Braxton Bragg Comer In January 1909 an armed mob removed a black prisoner from the county jail and lynched him near Christ Episcopal Church. The black victim was accused of mortally wounding a popular white deputy sheriff, and all evidence revealed that the county sheriff and his jailer actively participated in the lynching. These circumstances led Craighead to condemn the lynching on strict legal grounds. In this particular instance, Craighead’s convoluted legalistic argument may have comforted his white readers who shared his worries about law and order and the increasing frequency of racial violence. Moreover, this viewpoint diverted attention away from the actual victims of mob violence to a philosophical discussion of the law and civic responsibilities.

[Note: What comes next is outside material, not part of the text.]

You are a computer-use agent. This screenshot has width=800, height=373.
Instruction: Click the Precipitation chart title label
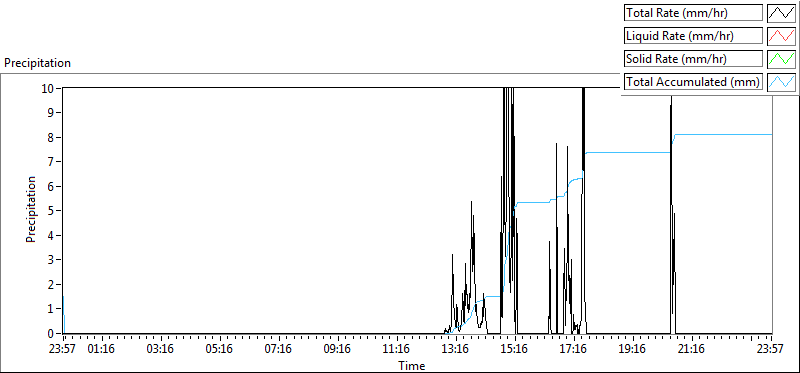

Late in his career, Craighead wrote several articles and two books that focused on Mobile’s history and recollections of his own life. In 1925 he published From Mobile’s Past: Sketches of Memorable People and Events, followed in 1930 by Mobile: Fact and Tradition, Noteworthy People and Events. His last major project was “Dropped Stitches from Mobile’s Past,” a series of historical sketches and essays published in the Mobile Register during 1931 and 1932.

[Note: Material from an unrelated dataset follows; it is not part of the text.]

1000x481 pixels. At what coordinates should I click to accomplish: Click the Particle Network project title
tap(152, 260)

Craighead died on February 3, 1932, in Mobile, his beloved, adopted hometown. He served as Mobile’s principal journalistic voice and conscience for more than 40 years. During the course of his career, the Mobile Register became one of the region’s most vocal champions of Henry W. Grady’s vision of the New South and his belief in the need for sectional reconciliation and economic renaissance.

Additional Resources

Alsobrook, David E. “Alabama’s Port City: Mobile during the Progressive era, 1896–1917.” Ph.D. diss., Auburn University, 1983.

Craighead, Erwin. Biographical File (Microfilm copy). Alabama Department of Archives and History, Montgomery.

McWilliams, Tennant S. The New South Faces the World: Foreign Affairs and the Southern Sense of Self, 1877–1950. Baton Rouge, La.: LSU Press, 1988.

Nelson, Lucy. “Erwin Craighead.” Turn of the Century Mobile: People and Places. Mobile, Ala.: Southern Lithographing Co., 1971, pp. 91–93.